UNPUBLISHED
UNITED STATES COURT OF APPEALS
FOR THE FOURTH CIRCUIT
No. 09-4147
UNITED STATES OF AMERICA,
Plaintiff - Appellee,
v.
RONALD CHRISTOPHER SANDERS,
Defendant - Appellant.
Appeal from the United States District Court for the District of
South Carolina, at Florence. Terry L. Wooten, District Judge.
(4:08-cr-00621-TLW-1)
Submitted: July 27, 2009 Decided: August 13, 2009
Before NIEMEYER, MICHAEL, and MOTZ, Circuit Judges.
Affirmed by unpublished per curiam opinion.

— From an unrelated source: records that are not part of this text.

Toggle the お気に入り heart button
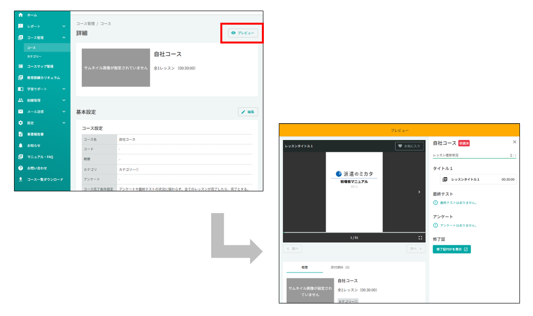The image size is (533, 316). pos(409,146)
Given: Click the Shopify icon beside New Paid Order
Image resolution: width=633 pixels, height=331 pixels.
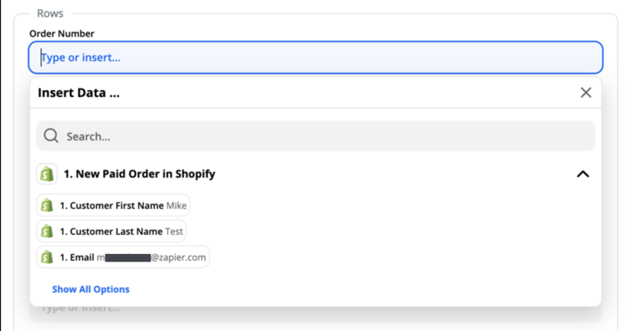Looking at the screenshot, I should tap(47, 174).
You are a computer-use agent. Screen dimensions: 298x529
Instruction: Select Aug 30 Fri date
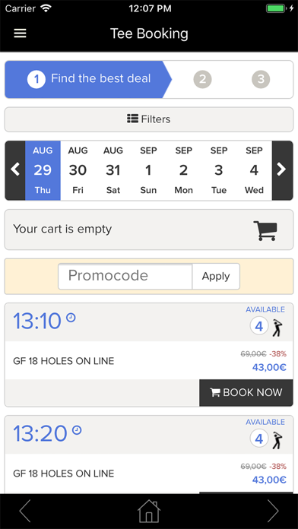[78, 170]
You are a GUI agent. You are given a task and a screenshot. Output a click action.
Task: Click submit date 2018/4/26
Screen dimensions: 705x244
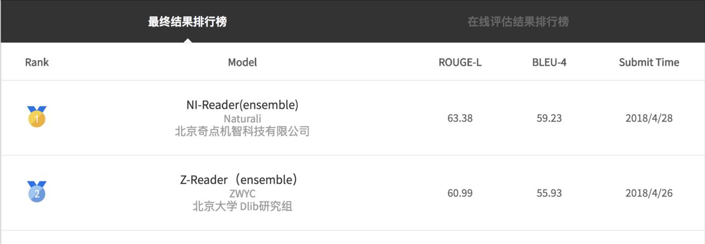pos(649,193)
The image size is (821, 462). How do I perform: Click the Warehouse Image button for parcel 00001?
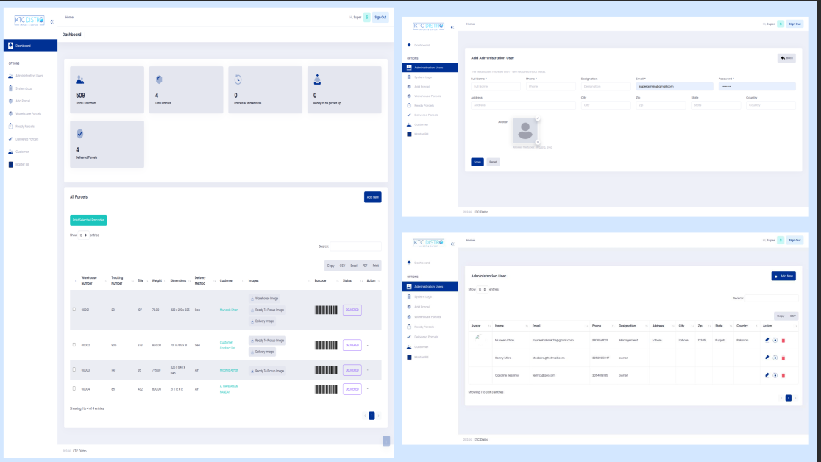click(264, 299)
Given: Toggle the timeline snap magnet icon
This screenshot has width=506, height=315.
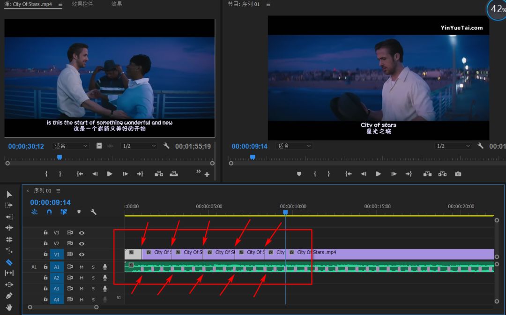Looking at the screenshot, I should pyautogui.click(x=49, y=212).
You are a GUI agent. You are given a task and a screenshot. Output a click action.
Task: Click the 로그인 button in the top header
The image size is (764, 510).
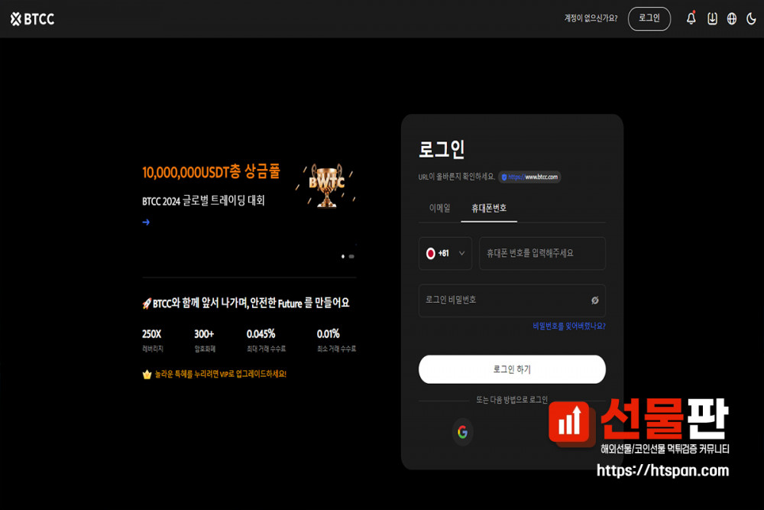[x=649, y=18]
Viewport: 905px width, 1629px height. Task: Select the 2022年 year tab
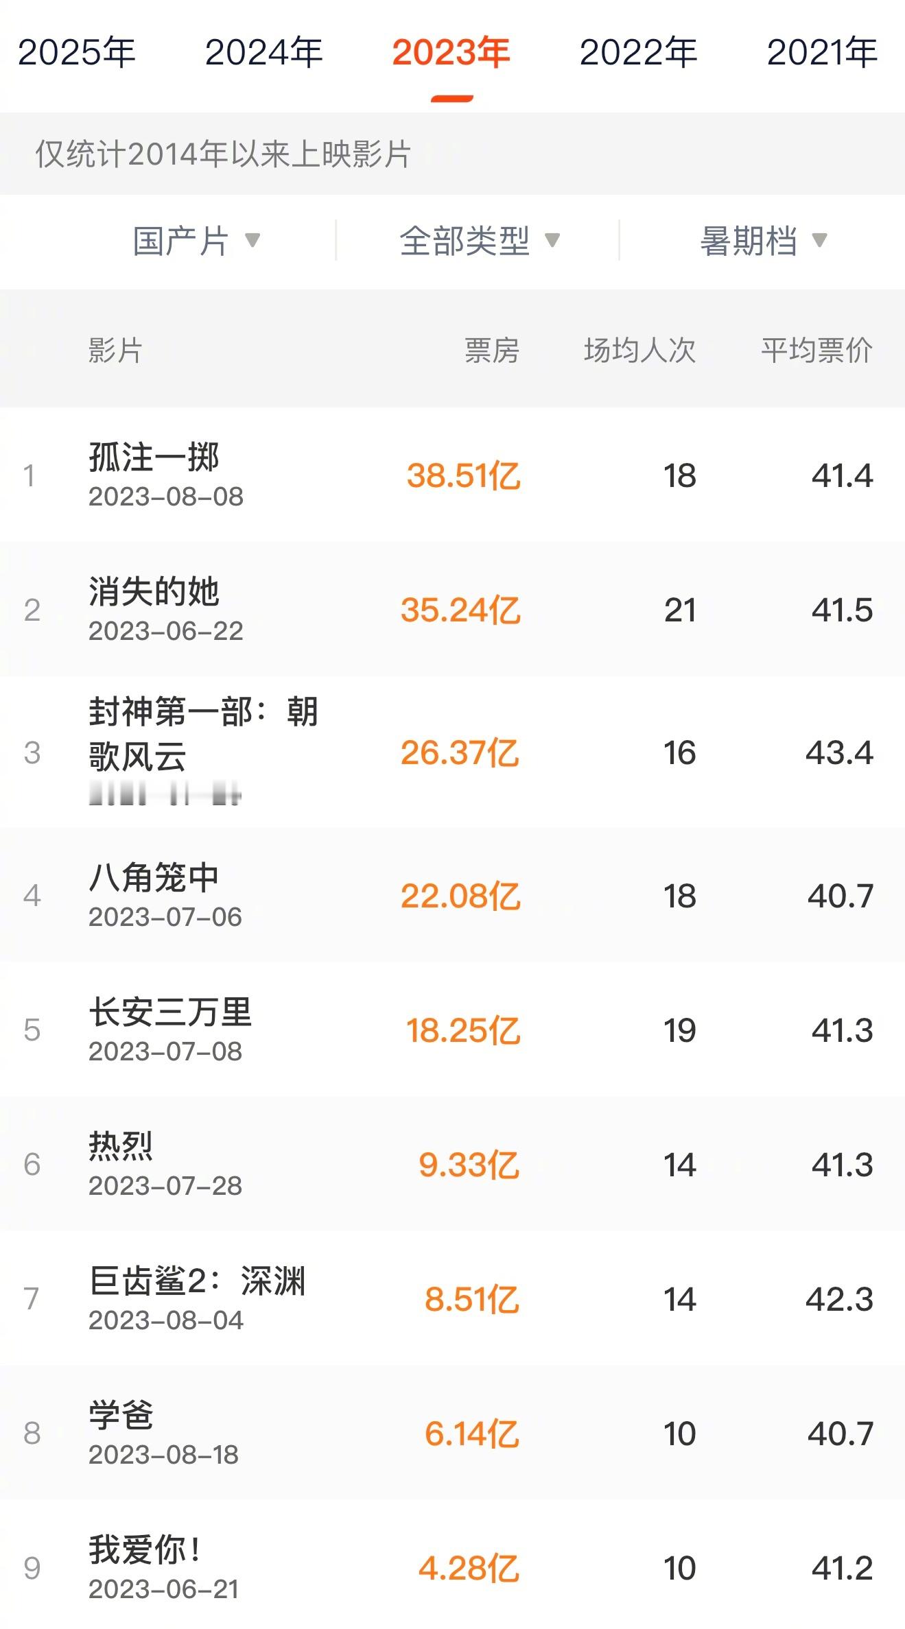638,53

Michael A. Meetze, Assistant Federal Public Defender, Florence,
South Carolina; Aileen P. Clare, Research and Writing
Specialist, Columbia, South Carolina, for Appellant. W. Walter
Wilkins, United States Attorney, Carrie A. Fisher, Assistant
United States Attorney, Florence, South Carolina, for Appellee.

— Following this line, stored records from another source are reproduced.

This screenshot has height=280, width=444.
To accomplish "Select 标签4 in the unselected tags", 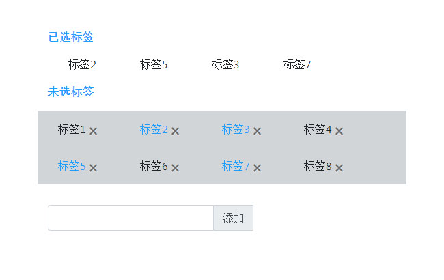I will tap(318, 130).
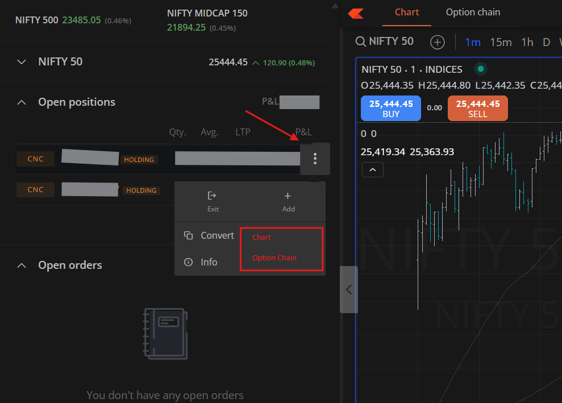Click the notebook empty orders illustration
Screen dimensions: 562x403
165,333
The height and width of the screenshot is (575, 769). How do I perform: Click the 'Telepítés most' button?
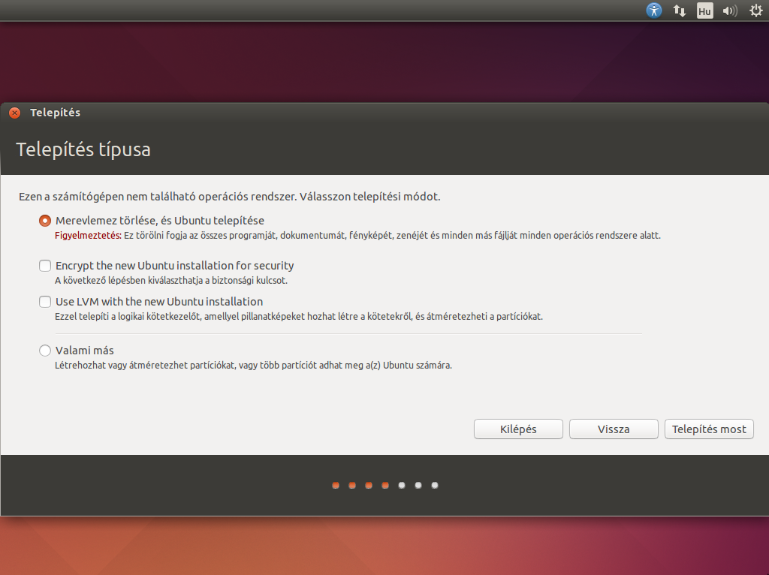(x=709, y=429)
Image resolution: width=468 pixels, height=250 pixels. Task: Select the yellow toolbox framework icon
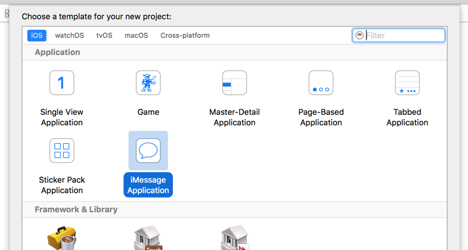[x=62, y=239]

Unpublished opinions are not binding precedent in this circuit.
PER CURIAM:
Ronald Christopher Sanders pled guilty pursuant to a
written plea agreement to possession of a firearm by a felon, in
violation of 18 U.S.C. § 922(g)(1) (2006). The district court
determined the statutory conditions set forth in the Armed
Career Criminal Act (“ACCA”), see 18 U.S.C. § 924(e) (2006),
were satisfied and sentenced Sanders to the statutory mandatory
minimum of 180 months’ imprisonment. Finding no error, we
affirm.
On appeal, Sanders’s counsel asserts that this court
should apply the doctrine of constitutional avoidance in
construing the ACCA, thus requiring the Government to allege
prior convictions in the indictment and prove them beyond a
reasonable doubt. Under “[t]he canon of constitutional
avoidance, . . . every reasonable construction must be resorted
to, in order to save a statute from unconstitutionality.”

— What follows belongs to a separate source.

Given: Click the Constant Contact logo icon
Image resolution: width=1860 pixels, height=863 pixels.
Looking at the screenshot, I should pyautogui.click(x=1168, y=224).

Gonzalez v. Carhart, 550 U.S. 124, 153 (2007) (internal
quotation marks and citation omitted). However, it “does not
apply if a statute is not genuinely susceptible to two
constructions.” Id. at 154. As counsel objected to the
Government’s failure to allege Sanders’s predicate offenses in
the indictment, this court’s review is de novo. See United
States v. Hecht, 470 F.3d 177, 179 (4th Cir. 2006).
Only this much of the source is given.